One line from Wilfred Owen's unfinished preface to his posthumous Poems (1920) can be read perhaps as a synecdoche for much elegiac writing of the twentieth and twenty-first centuries. Anticipating the disconsolate tenor later elegies sound and the resistances they levy to socially and politically sustained practices of mourning, Owen warns readers the elegies in his book "are to this generation in no sense consolatory."

Scholars working in the field of American and British elegiac traditions tend to agree with Owen and also see his claim as a way of grappling with the intense psychical and political upheavals about which many modern and contemporary elegies speak. Like the soldier-poet, Jahan Ramzani (1994), Melissa Zeiger (1997), and Sandra M. Gilbert (2006) have each used consolation as a foil to the processes and strategies of grieving they find in writings inspired by loss from the current and the previous century (Ramazani 365; Zeiger 14; Gilbert 372). Ramazani's influential terms "anti-elegies" and "resistant mourning" and Zeiger's 1997 title Beyond Consolation imply the modern elegy continues to be read, defined, and conceived through a negative dialectic with consolation.

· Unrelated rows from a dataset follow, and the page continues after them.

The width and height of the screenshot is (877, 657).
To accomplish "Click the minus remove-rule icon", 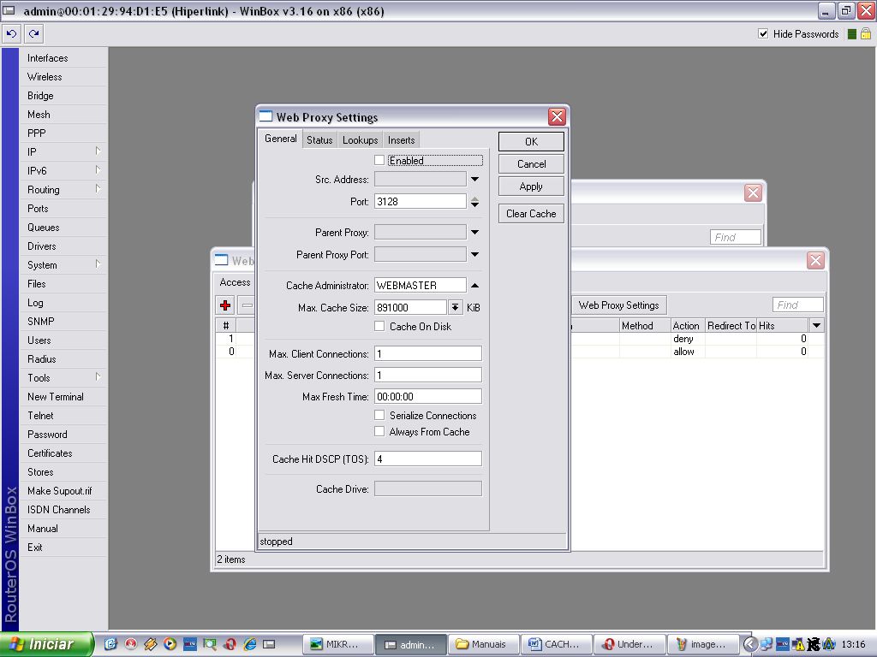I will coord(247,305).
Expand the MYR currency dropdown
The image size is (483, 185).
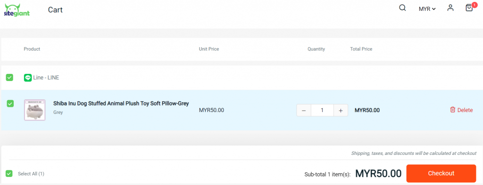pos(427,9)
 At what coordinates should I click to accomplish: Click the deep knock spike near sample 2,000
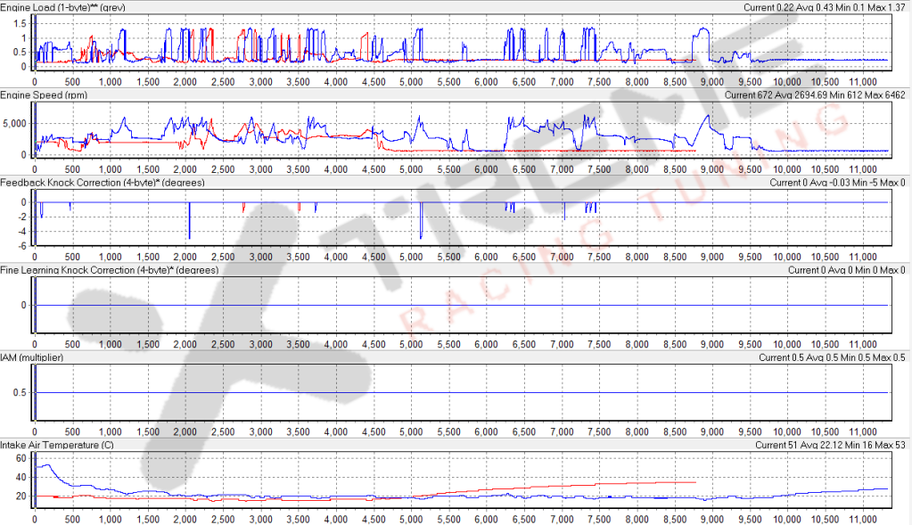pyautogui.click(x=189, y=234)
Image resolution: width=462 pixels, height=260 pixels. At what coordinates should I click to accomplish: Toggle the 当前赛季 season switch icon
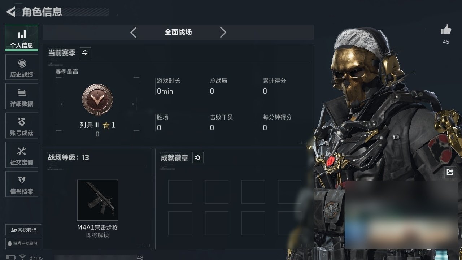click(x=85, y=53)
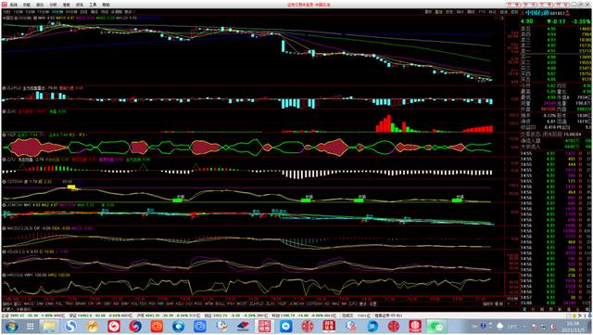This screenshot has width=593, height=335.
Task: Click the Windows Start button
Action: coord(11,326)
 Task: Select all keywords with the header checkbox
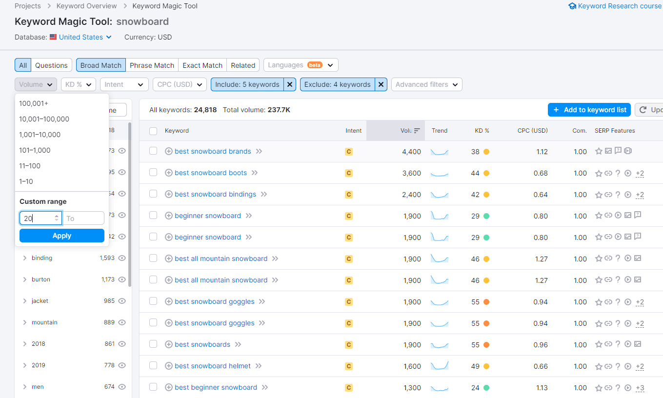[153, 130]
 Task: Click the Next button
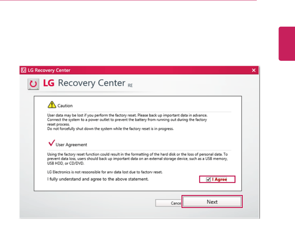(x=212, y=202)
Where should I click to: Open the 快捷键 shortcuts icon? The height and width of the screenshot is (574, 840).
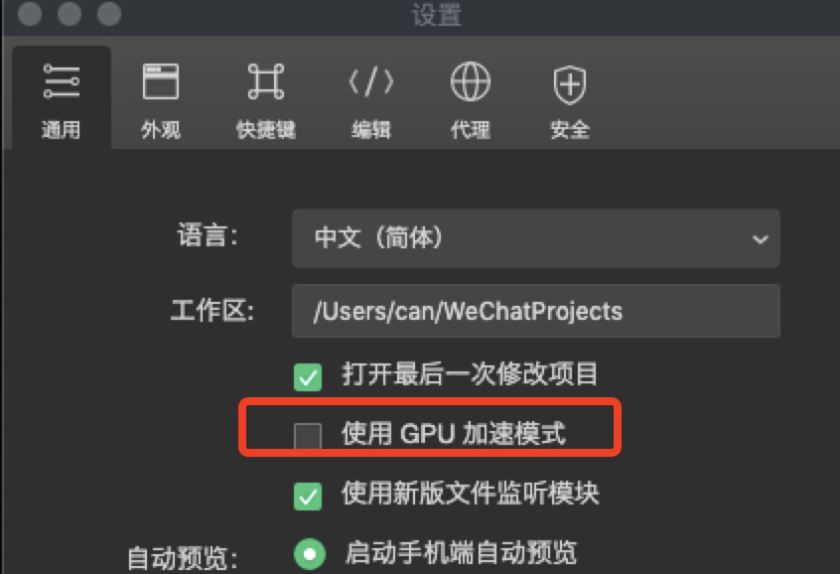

"Reconsidering Consolation" requests abstracts planning to carry on and to enrich this critical tradition. The panel's premise is that consolation has long been an essential term in the modern elegiac tradition—given express attention in Owen's 1920 preface—but also that there is still much ground to be covered in order to understand (1) what we mean by consolation and (2) how it might play a more active role in modern and contemporary elegies than extant scholarship suggests. The arguments made by the scholars above seem to risk taking consolation altogether out of critical discussions by insisting that modern and contemporary elegies are known best by their resistance to consolatory methods of coping with grief; however, these critics also imply modern elegists cannot do away completely with acts and languages of consolation since, at the very least, they usually write with them in mind, if against them.

But might we couple consolation and elegiac writing over the past century in British and American traditions in a less oppositional relation? How do postures, gestures, and dictions of consolation persist in elegiac traditions, even within politically daring and psychically distressing elegiac writing, after WWI? What kinds of ambivalent relationships with consolation do we find in elegies from the modernist period and later?

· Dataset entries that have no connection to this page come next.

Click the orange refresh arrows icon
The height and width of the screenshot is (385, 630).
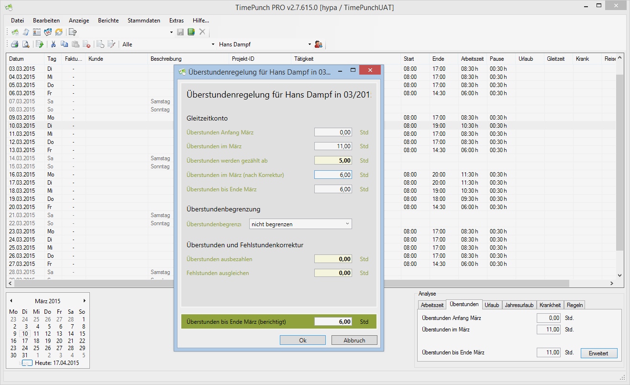click(59, 32)
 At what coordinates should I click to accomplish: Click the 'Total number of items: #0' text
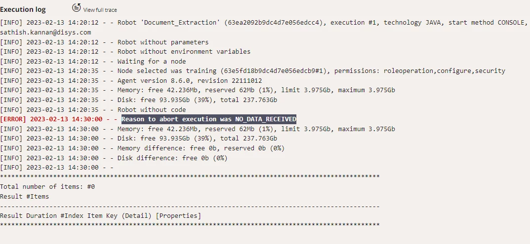pyautogui.click(x=47, y=187)
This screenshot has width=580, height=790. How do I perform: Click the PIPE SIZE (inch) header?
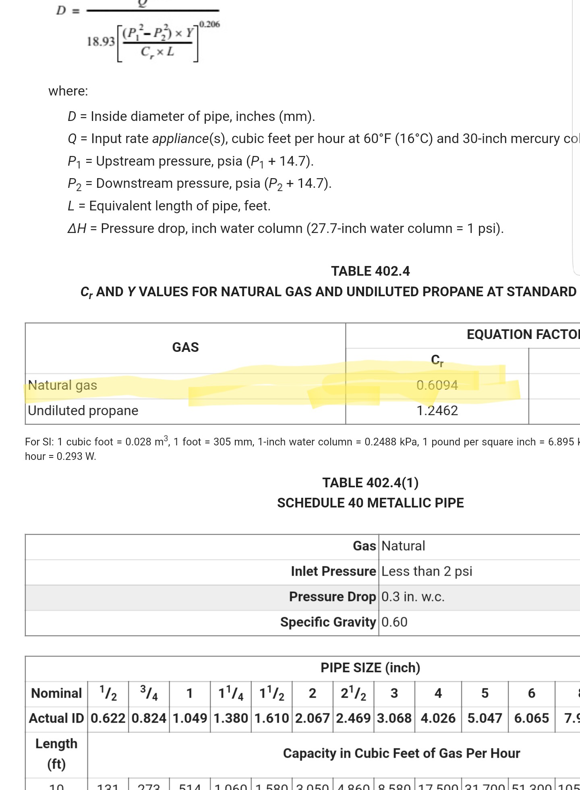point(370,668)
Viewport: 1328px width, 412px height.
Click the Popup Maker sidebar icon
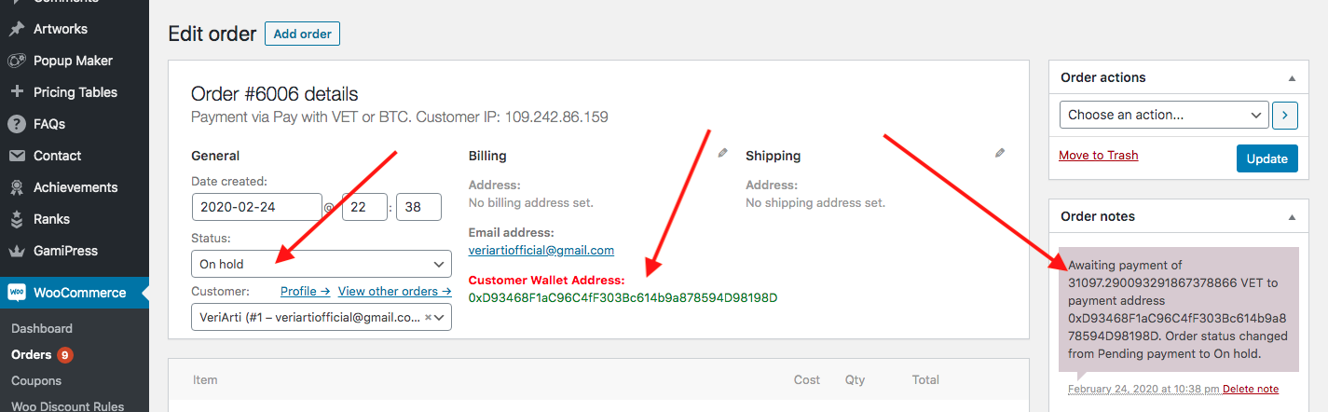pos(17,61)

Other avenues to consider might include:

* Does consolation typify a specific conservative strain of the modern elegiac tradition? If so, by what kinds of logic—religious, political, social, or other—does this tradition validate consolatory mourning?

* Zeiger suggests that the "modernist crisis in poetry is particularly strongly marked in elegy through the failure of religious belief and consolation" (14). If recent scholarship reconsiders the secular spirit of modernity as in fact a failure to break wholly with systems of faith, does the corollary for criticism on mourning mean that we need to examine how the modern elegy might not fully eschew consolations offered, or imposed, by religious dogma and beliefs?

* Can new styles or forms of elegiac writing surprisingly imply efforts to offer those in mourning with consolation for loss? For example, when Ramazani says the "traditional mechanisms of elegy no longer afford consolation or closure" (4-5) he does not exclude the possibility that new modes of elegiac writing may also offer consolations for grief.

* Is resistant mourning (Ramazani 4-5, for example) always robbed of its potential for social change and political disruption if it allows itself, even temporarily, consolation after a grievous loss?

* Among the many nuances of 'consolation', Zeiger suggests it marks a temporary hiatus in the work of mourning (44). If so, does consolation provide another way of talking about the deferrals of mourning?

* Is there a way of reinvigorating critical discussions about consolation (as in solace, comfort, or relief) via recent emphases upon affects of grief in mourning literature?

Although this panel is primarily interested in American and British traditions of consolation, abstracts considering the influence upon these traditions from other countries or languages are welcome.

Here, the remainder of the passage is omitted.